This is a summary, written by members of the CITF Secretariat, of Canadian Blood Services’ Mid-May 2022 report to the CITF. The results and/or conclusions contained in the research do not necessarily reflect the views of all CITF members.
Consistent with the ongoing transmission of the current Omicron variants, infection-acquired seropositivity (as measured by anti-N antibodies) increased in the blood donor community gradually through the beginning of May, from 40% at the end of April to 46% by mid-May, according to the latest data from Canadian Blood Services. Since January, median anti-S antibodies, which are indicative of either vaccination or infection with SARS-CoV-2, rose in older adults – especially those over the age of 60 – coinciding with the administration of 3rd and, eventually, 4th doses. This is consistent with policies adopted across Canada to vaccinate older age groups earlier. Younger donors (aged 17 to 24) continue to have the highest seroprevalence due to infection (65%) of all age groups.
- Infection-acquired seropositivity has increased from 40% at the end of April to 46% by mid-May, consistent with the second wave of the current Omicron variants in late March and April.

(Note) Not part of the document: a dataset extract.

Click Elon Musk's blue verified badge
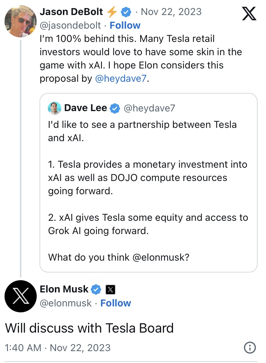This screenshot has width=266, height=363. pyautogui.click(x=96, y=290)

- Nearly all blood donors (100%) tested positive for anti-S antibodies, most likely due to vaccination.
- In the beginning of May, median anti-spike antibody concentrations increased, especially in the 60-69 and 70+ age groups, likely due to the administration of 4th doses of vaccine.
- Consistent with previous surveys, donors aged 17- to 24-years-old had the highest anti-N (infection-acquired) seroprevalence rate compared to other age groups (65%).
- Infection-acquired antibodies increased in all provinces, however, fewer samples were tested from some Atlantic provinces.
- Racialized groups continued to have higher infection-acquired seroprevalence than self-declared white donors (54.95% vs 43.89%).
- By mid-May 2022, the infection-acquired antibody rate was more than eight times the seroprevalence rate observed prior to the emergence of the Omicron variant.
Vaccine-induced antibody concentrations (anti-S) are generally high among blood donors. A decrease in anti-S antibody concentrations was shown at the beginning of September 2021, but began to rise again in December among older donors. As expected, there is evidence of waning anti-S antibody concentrations as time passed since the roll-out of the 3rd dose in January. However, consistent with the administration of 4th doses to older Canadians in spring 2022, concentrations in older adults began to increase again.
The latest report includes samples from 15,958 people over the age of 17 who donated blood May 1-15, 2022 in all Canadian provinces, excluding Quebec and the Territories.
It should be noted that individuals who choose to donate blood are generally in good health and are more likely to live in populous urban areas. Percentages were adjusted for test characteristics and population distribution.